On that day, I was reading a memoir by a man who spent part of his childhood in Bermuda.  My mind drifted to Karl and out of nowhere, I thought,  "I wonder if he's on Facebook."  I opened up my laptop and entered his name in to the Facebook search page.  A handful of Karl ____'s came up, none listed in Bermuda.  I copied a picture of one who seemed about the right age and sent it to Alice.  "Nope," she said.  "Not him."  I searched again on Facebook, this time entering his name plus the country of Bermuda.  A Joseph ____ popped up.  Younger than me.  A relative perhaps?  The only way to find out was to contact him.  Nervously, I sent Joseph a message through Facebook.  Not wanting to give away all of my cards, I simply introduced myself as a someone doing genealogical research on a Karl ____ who grew up in the region of _____, Bermuda, and asked if he might be related to him.

Joseph replied within a few hours.  Yes, he knew who Karl was...Karl was the younger brother of his father Eric and why did I want to know?

I nearly fell out of my chair.  

I knew that Karl had an older brother named Eric.  I had found my cousin Joe and was one step closer to finding my b1rthfather.

Joe was reluctant to share more information with me until he knew my identity.  I was hesitant to reveal too much, fearing that the door might close forever.  I finally emailed Joe my phone number, and asked him to pass it along to Karl.

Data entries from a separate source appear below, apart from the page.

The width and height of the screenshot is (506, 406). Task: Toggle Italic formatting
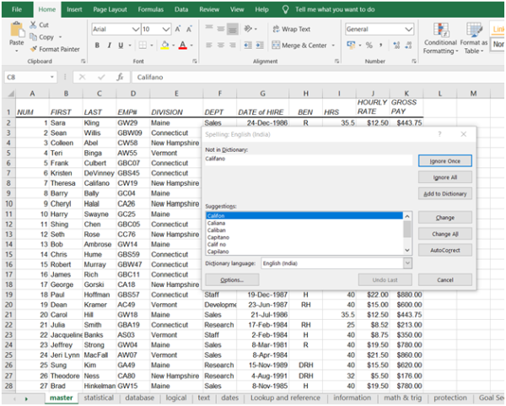[x=110, y=46]
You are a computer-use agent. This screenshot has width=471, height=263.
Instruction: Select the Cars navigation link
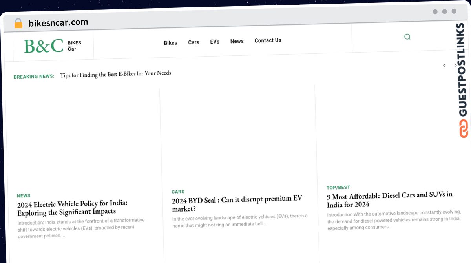[193, 42]
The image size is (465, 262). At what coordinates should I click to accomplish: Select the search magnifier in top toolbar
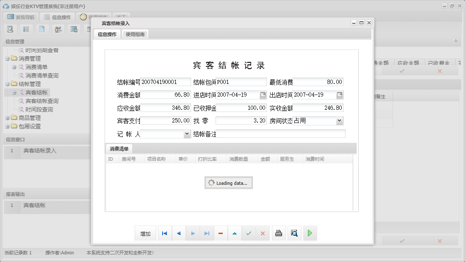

About two hours later, the phone rang.  It was Joe. "Before I can tell you about Karl, I need to know who you are."  Reluctantly, with no remaining options, I confessed, "I'm his son."  

"There has been a rumor in the family about you for years," he replied, recalling a time as a child when he walked in on his parents (or grandparents, I can't remember for sure) and heard them talking about a child that Karl might've had.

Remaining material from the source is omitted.